PROVIDED DATA START

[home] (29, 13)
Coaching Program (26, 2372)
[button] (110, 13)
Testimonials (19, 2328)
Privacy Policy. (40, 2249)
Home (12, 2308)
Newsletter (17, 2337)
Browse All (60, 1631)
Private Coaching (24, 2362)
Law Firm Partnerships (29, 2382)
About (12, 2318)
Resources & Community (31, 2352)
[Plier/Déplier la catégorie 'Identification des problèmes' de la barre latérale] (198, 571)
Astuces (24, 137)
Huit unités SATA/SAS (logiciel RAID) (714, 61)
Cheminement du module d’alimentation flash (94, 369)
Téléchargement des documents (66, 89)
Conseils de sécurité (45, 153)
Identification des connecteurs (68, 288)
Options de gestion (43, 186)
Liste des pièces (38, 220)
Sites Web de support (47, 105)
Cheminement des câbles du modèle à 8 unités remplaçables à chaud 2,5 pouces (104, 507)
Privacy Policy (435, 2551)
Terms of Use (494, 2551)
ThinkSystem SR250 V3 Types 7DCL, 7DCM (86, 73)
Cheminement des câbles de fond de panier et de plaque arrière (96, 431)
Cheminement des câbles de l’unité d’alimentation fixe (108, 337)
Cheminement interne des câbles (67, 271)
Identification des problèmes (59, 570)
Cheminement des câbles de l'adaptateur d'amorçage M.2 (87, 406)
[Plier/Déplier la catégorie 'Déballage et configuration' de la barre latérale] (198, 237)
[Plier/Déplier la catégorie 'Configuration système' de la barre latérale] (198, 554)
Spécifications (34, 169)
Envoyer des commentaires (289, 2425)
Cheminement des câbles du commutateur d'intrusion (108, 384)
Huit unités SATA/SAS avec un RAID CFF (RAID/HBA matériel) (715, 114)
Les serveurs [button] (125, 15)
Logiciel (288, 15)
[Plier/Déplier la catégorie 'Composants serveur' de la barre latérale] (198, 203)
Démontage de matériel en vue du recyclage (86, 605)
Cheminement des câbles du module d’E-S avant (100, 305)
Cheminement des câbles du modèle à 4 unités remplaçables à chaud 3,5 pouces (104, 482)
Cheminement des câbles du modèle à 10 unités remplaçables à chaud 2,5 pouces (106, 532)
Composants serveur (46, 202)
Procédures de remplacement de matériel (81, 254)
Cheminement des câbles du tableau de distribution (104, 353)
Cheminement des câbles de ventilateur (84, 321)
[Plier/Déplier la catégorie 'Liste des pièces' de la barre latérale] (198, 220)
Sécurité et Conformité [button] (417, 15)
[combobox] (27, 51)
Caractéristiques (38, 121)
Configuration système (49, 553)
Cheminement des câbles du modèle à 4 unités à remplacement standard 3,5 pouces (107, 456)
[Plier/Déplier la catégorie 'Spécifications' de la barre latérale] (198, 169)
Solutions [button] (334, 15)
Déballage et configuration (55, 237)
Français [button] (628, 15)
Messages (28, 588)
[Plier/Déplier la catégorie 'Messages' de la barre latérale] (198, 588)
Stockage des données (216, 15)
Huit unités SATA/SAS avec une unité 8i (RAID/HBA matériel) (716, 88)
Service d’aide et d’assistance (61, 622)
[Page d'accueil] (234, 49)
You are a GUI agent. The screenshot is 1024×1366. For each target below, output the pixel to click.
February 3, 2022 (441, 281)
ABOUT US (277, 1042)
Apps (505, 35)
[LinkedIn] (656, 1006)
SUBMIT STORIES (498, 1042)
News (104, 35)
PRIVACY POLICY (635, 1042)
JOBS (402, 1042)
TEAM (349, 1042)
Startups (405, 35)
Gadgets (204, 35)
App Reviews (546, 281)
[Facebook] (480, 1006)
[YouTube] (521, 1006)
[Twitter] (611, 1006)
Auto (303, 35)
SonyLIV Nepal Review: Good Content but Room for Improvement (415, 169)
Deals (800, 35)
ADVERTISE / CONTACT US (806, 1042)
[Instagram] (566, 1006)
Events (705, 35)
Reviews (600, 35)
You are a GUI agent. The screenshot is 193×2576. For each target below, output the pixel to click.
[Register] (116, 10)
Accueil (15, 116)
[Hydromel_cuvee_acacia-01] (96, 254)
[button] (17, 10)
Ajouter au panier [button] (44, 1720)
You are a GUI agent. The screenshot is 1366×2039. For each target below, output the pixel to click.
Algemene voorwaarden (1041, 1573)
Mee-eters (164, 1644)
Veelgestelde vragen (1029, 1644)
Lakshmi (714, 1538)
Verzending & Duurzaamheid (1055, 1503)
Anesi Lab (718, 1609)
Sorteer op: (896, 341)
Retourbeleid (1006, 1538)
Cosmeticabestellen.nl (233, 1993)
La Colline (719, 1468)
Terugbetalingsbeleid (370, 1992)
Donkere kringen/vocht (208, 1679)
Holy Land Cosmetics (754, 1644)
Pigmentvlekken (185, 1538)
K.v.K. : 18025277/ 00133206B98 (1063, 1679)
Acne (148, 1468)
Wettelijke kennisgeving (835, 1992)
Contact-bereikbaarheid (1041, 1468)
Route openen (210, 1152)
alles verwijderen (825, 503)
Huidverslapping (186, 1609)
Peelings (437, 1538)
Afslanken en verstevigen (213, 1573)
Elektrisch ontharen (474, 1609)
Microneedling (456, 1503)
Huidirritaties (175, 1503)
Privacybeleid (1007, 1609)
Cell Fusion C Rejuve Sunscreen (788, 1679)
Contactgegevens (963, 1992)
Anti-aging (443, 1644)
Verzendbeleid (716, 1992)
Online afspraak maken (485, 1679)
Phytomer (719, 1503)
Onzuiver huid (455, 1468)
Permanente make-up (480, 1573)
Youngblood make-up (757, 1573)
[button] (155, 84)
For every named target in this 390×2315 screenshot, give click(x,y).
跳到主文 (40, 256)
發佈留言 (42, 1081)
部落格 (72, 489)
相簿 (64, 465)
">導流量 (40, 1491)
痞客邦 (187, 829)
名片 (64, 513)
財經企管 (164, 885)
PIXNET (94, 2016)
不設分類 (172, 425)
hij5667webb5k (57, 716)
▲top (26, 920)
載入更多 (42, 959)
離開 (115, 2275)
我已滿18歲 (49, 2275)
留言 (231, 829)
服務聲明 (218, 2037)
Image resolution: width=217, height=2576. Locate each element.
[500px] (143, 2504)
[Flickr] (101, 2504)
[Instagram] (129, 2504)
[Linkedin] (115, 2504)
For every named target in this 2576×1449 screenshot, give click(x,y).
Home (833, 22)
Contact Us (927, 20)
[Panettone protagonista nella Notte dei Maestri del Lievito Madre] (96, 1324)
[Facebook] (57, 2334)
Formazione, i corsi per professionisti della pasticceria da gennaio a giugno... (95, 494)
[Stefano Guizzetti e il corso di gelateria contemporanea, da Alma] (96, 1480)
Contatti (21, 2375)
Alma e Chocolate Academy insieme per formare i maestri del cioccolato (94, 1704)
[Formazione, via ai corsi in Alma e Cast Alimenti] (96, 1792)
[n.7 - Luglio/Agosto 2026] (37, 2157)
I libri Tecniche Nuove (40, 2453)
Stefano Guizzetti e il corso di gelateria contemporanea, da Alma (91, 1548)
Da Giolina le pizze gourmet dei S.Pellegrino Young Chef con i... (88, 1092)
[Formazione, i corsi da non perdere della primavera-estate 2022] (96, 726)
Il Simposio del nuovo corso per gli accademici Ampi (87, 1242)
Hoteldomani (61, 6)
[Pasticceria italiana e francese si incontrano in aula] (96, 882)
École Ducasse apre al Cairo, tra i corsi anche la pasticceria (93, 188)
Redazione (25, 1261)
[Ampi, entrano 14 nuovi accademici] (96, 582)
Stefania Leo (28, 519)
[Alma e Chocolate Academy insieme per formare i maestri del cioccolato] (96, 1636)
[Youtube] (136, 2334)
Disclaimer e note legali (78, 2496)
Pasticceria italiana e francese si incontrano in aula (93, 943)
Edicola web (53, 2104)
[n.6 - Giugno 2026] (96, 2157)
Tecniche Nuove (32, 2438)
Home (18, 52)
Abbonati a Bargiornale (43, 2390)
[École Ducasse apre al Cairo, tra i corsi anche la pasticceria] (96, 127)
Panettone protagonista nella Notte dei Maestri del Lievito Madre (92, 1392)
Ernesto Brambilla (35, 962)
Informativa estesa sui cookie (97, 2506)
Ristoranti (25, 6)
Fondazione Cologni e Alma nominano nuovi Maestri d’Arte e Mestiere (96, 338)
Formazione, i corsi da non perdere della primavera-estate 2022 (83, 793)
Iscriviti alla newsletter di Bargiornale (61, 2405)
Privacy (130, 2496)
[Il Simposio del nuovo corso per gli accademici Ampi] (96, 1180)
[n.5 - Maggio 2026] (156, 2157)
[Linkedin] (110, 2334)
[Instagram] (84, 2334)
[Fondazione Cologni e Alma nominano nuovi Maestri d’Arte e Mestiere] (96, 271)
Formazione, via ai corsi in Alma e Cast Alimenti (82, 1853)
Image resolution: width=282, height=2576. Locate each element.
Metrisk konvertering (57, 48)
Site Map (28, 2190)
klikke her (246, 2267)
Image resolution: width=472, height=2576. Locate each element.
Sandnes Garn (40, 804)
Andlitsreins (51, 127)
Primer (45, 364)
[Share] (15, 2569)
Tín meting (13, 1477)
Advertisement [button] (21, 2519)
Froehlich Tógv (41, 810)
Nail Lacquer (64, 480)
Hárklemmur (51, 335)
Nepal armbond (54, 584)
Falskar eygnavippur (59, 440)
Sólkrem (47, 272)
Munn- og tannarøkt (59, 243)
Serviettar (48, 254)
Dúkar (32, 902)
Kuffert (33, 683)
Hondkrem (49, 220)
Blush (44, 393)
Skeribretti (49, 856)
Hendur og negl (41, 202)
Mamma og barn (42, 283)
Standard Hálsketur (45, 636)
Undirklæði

PROVIDED DATA END

Go to the line holding "Primer (45, 364)" in the entries above and return it, along with every line after it, exactly as written.

■ **EXERCISE ANSWER**
Primer (45, 364)
[Share] (15, 2569)
Tín meting (13, 1477)
Advertisement [button] (21, 2519)
Froehlich Tógv (41, 810)
Nail Lacquer (64, 480)
Hárklemmur (51, 335)
Nepal armbond (54, 584)
Falskar eygnavippur (59, 440)
Sólkrem (47, 272)
Munn- og tannarøkt (59, 243)
Serviettar (48, 254)
Dúkar (32, 902)
Kuffert (33, 683)
Hondkrem (49, 220)
Blush (44, 393)
Skeribretti (49, 856)
Hendur og negl (41, 202)
Mamma og barn (42, 283)
Standard Hálsketur (45, 636)
Undirklæði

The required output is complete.